### Task statement:
Pull out each line of the records holding the string "text".

#### Provided data ####

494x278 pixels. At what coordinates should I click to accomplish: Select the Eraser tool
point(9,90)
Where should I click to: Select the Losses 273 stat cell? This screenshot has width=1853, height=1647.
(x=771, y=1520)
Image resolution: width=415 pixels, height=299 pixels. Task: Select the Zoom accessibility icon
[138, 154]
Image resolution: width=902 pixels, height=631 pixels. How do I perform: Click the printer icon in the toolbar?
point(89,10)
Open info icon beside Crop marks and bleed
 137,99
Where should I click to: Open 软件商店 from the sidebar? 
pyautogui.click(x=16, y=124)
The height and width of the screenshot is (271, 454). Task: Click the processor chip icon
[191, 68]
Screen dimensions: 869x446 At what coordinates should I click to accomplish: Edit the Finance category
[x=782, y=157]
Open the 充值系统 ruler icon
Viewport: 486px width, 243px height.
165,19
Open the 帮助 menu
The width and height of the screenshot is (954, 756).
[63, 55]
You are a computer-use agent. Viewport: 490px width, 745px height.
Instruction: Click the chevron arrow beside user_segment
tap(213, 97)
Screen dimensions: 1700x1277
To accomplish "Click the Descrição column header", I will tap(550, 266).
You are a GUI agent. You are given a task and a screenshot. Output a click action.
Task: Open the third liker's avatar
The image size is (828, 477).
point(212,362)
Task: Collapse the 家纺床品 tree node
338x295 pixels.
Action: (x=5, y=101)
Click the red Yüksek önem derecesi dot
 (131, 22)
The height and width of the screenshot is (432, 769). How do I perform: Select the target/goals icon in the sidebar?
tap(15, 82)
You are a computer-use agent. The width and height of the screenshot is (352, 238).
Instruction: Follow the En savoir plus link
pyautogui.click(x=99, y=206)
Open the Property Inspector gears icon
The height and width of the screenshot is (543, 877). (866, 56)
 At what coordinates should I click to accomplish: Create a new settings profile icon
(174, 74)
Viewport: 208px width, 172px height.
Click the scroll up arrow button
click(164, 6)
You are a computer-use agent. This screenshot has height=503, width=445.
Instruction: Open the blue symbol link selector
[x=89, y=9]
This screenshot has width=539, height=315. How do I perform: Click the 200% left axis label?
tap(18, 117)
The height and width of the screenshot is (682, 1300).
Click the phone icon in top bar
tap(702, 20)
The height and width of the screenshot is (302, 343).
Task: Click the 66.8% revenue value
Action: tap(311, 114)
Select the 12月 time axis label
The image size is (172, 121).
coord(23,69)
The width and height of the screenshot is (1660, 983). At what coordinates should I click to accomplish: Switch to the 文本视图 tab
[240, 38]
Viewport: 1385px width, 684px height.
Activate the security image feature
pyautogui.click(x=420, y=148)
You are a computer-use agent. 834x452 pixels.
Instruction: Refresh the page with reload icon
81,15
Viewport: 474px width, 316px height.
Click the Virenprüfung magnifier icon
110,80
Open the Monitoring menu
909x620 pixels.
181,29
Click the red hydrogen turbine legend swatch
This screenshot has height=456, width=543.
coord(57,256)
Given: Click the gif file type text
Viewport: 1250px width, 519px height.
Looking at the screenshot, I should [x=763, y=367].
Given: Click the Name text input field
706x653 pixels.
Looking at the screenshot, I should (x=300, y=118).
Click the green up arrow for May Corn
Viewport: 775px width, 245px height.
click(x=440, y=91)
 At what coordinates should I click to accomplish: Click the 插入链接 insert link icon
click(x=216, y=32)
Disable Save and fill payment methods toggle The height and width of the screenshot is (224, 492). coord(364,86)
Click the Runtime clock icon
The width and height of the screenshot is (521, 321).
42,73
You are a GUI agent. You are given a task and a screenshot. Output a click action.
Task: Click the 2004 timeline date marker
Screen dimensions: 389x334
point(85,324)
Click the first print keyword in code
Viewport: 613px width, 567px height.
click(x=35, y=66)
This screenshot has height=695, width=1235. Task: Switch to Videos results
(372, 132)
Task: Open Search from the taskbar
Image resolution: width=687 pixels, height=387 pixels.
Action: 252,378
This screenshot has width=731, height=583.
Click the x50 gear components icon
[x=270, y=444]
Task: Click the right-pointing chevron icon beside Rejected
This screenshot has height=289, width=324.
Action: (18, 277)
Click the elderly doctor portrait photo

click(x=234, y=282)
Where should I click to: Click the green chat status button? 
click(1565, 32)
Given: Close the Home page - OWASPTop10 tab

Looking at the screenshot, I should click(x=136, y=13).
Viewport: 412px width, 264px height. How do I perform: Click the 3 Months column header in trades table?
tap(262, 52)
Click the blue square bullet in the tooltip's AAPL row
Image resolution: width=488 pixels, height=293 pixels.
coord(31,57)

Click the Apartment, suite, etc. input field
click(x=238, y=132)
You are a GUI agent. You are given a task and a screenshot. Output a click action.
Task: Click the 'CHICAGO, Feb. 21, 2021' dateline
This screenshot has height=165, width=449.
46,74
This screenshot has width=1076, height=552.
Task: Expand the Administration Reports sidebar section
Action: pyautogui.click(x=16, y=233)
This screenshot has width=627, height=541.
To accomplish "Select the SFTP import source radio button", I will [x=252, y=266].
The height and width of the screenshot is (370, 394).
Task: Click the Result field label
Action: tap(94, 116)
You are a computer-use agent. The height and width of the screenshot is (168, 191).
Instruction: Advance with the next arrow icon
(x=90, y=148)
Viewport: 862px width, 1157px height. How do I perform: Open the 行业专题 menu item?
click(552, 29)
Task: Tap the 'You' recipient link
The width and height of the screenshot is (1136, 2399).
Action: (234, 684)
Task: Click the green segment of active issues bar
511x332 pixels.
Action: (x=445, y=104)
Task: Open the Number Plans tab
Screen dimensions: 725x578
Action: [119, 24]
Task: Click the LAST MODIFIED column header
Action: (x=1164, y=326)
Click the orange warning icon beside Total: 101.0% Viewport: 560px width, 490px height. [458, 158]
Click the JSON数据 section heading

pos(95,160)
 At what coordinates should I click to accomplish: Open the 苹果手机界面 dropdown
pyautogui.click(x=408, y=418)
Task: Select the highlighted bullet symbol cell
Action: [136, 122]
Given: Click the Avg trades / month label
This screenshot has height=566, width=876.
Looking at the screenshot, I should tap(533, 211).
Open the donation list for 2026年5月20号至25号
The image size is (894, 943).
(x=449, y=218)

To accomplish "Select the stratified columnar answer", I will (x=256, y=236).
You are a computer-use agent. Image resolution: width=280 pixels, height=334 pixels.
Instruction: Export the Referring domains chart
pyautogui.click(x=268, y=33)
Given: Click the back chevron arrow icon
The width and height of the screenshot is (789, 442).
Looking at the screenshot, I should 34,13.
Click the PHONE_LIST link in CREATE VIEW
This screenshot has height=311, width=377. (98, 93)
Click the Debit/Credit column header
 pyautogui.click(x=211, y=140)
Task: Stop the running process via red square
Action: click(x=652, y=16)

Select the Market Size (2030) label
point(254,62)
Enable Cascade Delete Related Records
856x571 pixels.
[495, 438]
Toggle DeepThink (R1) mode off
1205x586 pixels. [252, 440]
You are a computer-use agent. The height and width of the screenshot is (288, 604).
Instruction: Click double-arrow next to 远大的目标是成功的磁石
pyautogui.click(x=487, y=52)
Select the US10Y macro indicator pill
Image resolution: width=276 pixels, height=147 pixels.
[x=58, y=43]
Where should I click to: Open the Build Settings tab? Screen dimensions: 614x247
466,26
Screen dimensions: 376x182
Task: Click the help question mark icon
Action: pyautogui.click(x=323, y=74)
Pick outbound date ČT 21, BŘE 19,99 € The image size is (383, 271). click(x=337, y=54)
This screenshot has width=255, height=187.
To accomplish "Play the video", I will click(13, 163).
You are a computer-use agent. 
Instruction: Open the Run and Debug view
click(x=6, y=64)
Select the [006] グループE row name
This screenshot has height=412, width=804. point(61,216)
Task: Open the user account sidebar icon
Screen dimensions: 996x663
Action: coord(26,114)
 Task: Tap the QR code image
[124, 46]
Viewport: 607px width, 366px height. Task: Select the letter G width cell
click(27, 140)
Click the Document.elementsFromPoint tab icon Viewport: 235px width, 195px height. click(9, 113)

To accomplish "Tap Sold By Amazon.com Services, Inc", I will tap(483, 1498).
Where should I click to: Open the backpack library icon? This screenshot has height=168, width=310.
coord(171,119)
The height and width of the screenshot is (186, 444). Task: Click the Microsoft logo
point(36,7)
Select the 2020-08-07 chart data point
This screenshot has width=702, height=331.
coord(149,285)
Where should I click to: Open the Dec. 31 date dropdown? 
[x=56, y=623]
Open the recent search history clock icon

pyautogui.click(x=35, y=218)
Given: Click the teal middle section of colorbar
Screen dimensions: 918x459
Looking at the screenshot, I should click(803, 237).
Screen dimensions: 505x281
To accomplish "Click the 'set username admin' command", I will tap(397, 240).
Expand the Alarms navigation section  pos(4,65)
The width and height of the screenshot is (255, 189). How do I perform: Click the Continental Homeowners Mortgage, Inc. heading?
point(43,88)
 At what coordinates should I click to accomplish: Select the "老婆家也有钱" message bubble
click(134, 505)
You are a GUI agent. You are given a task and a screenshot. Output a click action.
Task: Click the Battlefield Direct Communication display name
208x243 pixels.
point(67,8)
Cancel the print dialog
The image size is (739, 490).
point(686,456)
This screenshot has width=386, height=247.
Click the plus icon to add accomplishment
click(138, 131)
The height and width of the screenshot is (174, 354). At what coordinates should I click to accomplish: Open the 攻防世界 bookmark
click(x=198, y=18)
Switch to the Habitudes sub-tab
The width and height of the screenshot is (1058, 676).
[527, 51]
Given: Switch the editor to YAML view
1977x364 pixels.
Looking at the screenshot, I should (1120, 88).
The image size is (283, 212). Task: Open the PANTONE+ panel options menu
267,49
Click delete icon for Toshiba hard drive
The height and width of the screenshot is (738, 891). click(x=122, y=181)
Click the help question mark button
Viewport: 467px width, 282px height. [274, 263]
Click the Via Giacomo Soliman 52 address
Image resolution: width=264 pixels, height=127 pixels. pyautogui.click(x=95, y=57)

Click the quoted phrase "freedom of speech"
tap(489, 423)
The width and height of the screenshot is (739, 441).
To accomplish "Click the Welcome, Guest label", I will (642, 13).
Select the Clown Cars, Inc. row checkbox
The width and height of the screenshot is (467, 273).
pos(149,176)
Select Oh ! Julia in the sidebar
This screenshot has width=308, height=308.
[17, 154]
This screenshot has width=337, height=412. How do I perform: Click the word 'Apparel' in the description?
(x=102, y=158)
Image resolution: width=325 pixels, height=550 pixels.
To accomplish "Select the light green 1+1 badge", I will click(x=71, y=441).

####

### Finished exercise:
Given: Click the gif file type text
Given: Click the Name text input field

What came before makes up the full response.